Una historieta del XV One night stand

Siento tener el blog un tanto abandonado pero lo cierto es que las últimas semanas están siendo un no parar de organizar cosas y estoy casi sin tiempo. Pero es precisamente como consecuencia de una de esas cosas (el XV One night stand que celebramos el pasado sábado) que vengo hoy a explicaros una historia.

Hará un par de semanas se presentaron en el club un chaval de doce años junto con su madre. El chico había oído hablar de los juegos de rol y tenía unos primos mayores que habían jugado y quería probar. La madre le acompañó porque venían desde la otra punta de Barcelona y porque quería saber de qué trataba eso de los juegos de rol ya que a su hijo le interesaban.

Hablamos con ambos y les comentamos que, lo mejor, era que probaran a jugar. De esa forma podrían ver si realmente les gustaba o no y les invitamos a pasarse por el One night a primera hora (imaginamos que siendo el chico tan joven probablemente no le dejarían quedarse hasta tarde).

Pues dicho y hecho. Madre e hijo se presentaron a las 8 de la tarde con ganas de jugar y se apuntaron a la primera de las partidas que se anunció (una de Aventuras en la Marca del este cortesía de nuestro querido Brownieman). Mientras la partida se llenó (acabaron jugando dos adolescentes que tampoco habían jugado nunca antes a rol y que vinieron con sus padres y unos amigos de los padres) estuvieron jugando a algún que otro juego de mesa y a las nueve o así subieron (las salas de rol están en la planta de arriba de nuestro centro cívico) a probar por primera vez los juegos de rol.

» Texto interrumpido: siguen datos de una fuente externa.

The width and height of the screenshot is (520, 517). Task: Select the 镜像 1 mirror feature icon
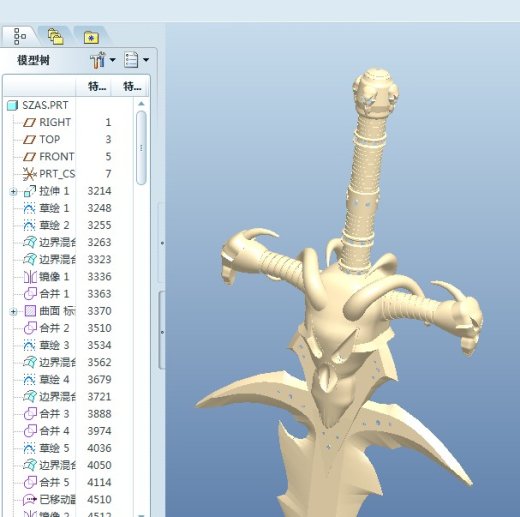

Varias horas más tarde ambos bajaron con una sonrisa de oreja a oreja (el chaval casi flotaba de felicidad). Les preguntamos que les había parecido y los dos, cual roleros de toda la vida, nos explicaron las anécdotas y batallitas de la partida. Todos pensamos que dada la hora (las doce de la noche pasadas) esta charla sería la despedida pero madre e hijo ni cortos ni perezosos preguntaron si sería posible jugar otra partida, que se habían quedado con ganas de más.

Después de recuperarnos de la sorpresa les dijimos que por supuesto y tras mirar que partidas había disponibles se apuntaron a Kuranto. De nuevo, mientras la partida se llenaba de jugadores ambos probaron un par de juegos de mesa más y casi a las dos de la mañana se subieron de nuevo para aprender a saltar por los tejados de Barcelona de la mano de Theck.

Eran casi las 6 cuando bajaron y mientras que a la madre se la notaba más cansada pero sonriente, el chaval seguía con la sonrisa y las ganas de marcha. Ambos aguantaron hasta última hora (las 8 de la mañana) probando juegos y cuando ya nos despedíamos lo primero que preguntaron fue "¿y cuándo podemos volver a jugar?".

Quería explicaros esta historia porque creo que esta mujer es admirable (y no porque le gustara la experiencia de jugar a rol). No sólo se interesó por los gustos y aficiones de su hijo, sino que en vez de prejuzgar decidió probarlo y poder opinar por si misma. Creo que es encomiable el esfuerzo (a última hora casi se le cerraban los ojos por el sueño) de dedicarle una noche a tu hijo y sobretodo de tener la mente abierta ante algo nuevo, pudiendo, de esta forma, descubrir que a ti también te gusta.

No sé si ambos volverán (creo firmemente que sí) pero creo que el sábado por la noche nacieron dos nuevos roleros.